Tim, 6.500 uscite e 2 mila assunzioni Ma i sindacati: no alle scadenze-diktat
L’azienda chiede un’intesa entro il 6 marzo. Previste 3 mila riqualificazioni professionali
Tim annuncia la riduzione del personale di 6.500 unità a fronte di 2.000 assunzioni di giovani. È l’effetto della digitalizzazione. Se l’industria si è ristrutturata pesantemente negli anni della crisi, i servizi partono ora. Complice anche la rivoluzione 4.0.
I manager del gruppo controllato dai francesi di Vivendi hanno comunicato ieri mattina le loro intenzioni al sindacato. I punti di partenza sono due. Il primo: in prospettiva con la digitalizzazione basterà un organico più snello. Il secondo: i dipendenti Tim hanno un’età media di 49 anni e l’azienda non può privarsi del contributo dei giovani. Le categorie delle telecomunicazioni di Cgil, Cisl e Uil hanno dimostrato di capire l’esigenza. Aiutate anche dal fatto che le uscite sarebbero volontarie e incentivate. Di qui un comunicato unitario di Slc, Fistel e Uilcom. Che di per sé è già una notizia: l’azienda viene da accordi separati.
Ma veniamo all’architettura del piano proposto da Tim. L’architrave è costituito da 4-5 mila uscite volontarie entro il 2018 tramite l’articolo 4 della nuova Fornero. In soldoni: l’opportunità è riservata a coloro che compiranno 60 anni o più nel 2018 (distanti quindi fino a sette anni dalla pensione). A questi lavoratori sarebbe offerta la possibilità di uscire dall’azienda percependo ogni mese — da qui ai 67 anni — un assegno pari alla pensione futura. Il tutto sarebbe a carico dell’azienda. Che verserebbe anche i contributi per gli anni che li separano dal ritiro dal lavoro. In aggiunta, fino a 2.500 lavoratori con meno di 60 anni potrebbero uscire volontariamente con incentivi. Se non si arrivasse a quota 2.500, i «prepensionati» potrebbero salire fino a 5.000. La somma dei due gruppi dovrebbe arrivare a quota 6.500.
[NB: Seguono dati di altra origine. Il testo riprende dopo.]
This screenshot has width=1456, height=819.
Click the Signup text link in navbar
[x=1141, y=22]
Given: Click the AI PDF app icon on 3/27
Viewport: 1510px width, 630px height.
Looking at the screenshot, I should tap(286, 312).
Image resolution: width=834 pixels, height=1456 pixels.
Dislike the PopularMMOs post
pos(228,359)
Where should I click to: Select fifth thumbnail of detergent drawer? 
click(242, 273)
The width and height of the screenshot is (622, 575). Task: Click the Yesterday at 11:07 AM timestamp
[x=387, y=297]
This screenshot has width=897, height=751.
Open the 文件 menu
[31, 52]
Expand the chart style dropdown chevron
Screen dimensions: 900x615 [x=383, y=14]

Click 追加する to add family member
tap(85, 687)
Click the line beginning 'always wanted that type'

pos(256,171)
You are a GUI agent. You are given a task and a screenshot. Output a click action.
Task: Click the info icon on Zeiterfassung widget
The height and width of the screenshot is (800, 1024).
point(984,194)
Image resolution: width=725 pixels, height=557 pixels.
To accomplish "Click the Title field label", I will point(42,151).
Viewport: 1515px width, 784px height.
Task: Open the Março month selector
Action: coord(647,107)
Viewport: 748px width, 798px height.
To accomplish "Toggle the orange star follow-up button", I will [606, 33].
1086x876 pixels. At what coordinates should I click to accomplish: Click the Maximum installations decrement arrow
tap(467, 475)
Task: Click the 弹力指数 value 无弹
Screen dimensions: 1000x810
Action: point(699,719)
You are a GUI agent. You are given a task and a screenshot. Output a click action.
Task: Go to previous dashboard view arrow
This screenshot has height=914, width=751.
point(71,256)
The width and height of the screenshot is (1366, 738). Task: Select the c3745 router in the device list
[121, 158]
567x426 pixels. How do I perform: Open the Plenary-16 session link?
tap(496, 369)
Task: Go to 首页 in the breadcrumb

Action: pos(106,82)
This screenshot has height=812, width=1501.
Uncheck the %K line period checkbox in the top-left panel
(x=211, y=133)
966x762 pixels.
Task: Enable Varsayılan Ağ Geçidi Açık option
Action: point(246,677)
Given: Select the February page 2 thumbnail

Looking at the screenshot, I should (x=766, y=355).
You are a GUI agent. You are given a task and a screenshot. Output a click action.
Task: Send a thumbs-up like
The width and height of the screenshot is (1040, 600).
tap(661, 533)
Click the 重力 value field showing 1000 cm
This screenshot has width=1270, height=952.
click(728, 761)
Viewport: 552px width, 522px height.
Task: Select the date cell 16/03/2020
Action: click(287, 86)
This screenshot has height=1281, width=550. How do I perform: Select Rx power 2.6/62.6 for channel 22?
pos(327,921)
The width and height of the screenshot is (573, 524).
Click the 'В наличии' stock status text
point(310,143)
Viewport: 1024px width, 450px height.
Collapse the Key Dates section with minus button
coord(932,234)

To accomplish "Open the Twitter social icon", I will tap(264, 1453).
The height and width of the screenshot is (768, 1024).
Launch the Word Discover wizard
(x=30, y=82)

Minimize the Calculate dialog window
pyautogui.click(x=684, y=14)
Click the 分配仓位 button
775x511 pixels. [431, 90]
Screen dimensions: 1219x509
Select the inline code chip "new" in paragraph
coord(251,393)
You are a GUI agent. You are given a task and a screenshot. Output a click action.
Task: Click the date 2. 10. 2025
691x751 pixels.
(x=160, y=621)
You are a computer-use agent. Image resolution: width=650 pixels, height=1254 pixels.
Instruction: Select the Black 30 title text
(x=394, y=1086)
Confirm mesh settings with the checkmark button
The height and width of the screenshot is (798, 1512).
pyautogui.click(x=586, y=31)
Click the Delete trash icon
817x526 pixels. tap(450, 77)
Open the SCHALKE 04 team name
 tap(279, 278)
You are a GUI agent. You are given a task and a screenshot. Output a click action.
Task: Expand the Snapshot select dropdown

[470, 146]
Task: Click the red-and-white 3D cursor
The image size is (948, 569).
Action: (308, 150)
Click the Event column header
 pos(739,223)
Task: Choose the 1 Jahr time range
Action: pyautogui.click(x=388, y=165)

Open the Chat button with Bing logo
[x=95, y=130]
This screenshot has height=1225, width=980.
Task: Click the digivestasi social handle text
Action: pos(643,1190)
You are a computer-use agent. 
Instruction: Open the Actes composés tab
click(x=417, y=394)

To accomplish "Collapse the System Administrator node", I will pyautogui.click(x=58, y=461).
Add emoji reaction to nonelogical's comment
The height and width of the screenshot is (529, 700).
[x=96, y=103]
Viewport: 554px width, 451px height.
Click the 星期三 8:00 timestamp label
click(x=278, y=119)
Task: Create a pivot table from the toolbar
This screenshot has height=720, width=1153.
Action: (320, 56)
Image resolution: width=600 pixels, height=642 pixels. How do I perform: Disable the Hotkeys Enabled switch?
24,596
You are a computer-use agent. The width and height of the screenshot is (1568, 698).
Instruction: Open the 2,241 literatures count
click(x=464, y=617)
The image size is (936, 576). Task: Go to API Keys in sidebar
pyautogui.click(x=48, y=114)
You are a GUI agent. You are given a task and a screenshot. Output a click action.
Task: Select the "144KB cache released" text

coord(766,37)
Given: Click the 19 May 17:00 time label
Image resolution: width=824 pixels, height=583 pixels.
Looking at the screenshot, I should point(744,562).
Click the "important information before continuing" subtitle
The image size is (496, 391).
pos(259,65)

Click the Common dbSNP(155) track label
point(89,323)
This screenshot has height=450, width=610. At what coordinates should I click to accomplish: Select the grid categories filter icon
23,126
A fronte di queste uscite entrerebbero 2.000 giovani tramite i contratti di solidarietà espansivi. In sostanza: i dipendenti al lavoro rinuncerebbero a 20 minuti al giorno di lavoro, con un corrispondente taglio dello stipendio. Con i risparmi ottenuti sarebbero finanziate le nuove assunzioni. Tutta l’operazione — secondo stime non confermate né smentite — costerebbe a Tim 700 milioni ma garantirebbe a regime risparmi per 400 milioni. Il gruppo prevederebbe inoltre un programma di formazione per 2-3.000 dipendenti nel prossimo triennio.
Tim vorrebbe chiudere la partita con un accordo prima del 6 marzo, data di presentazione del piano per triennale. Per il sindacato «la scadenza non può essere imposta unilateralmente». Inoltre secondo le categorie «gli strumenti di esodo volontario appaiono insufficienti». Cosa significa? «Con la solidarietà espansiva i tagli di orario e stipendio sarebbero stabili. Poi vogliamo certezze rispetto a un solido rilancio industriale del gruppo», spiega Fabrizio Solari, alla guida della Slc Cgil.
Se ne riparlerà a breve. Anche se il prossimo incontro non è stato ancora fissato.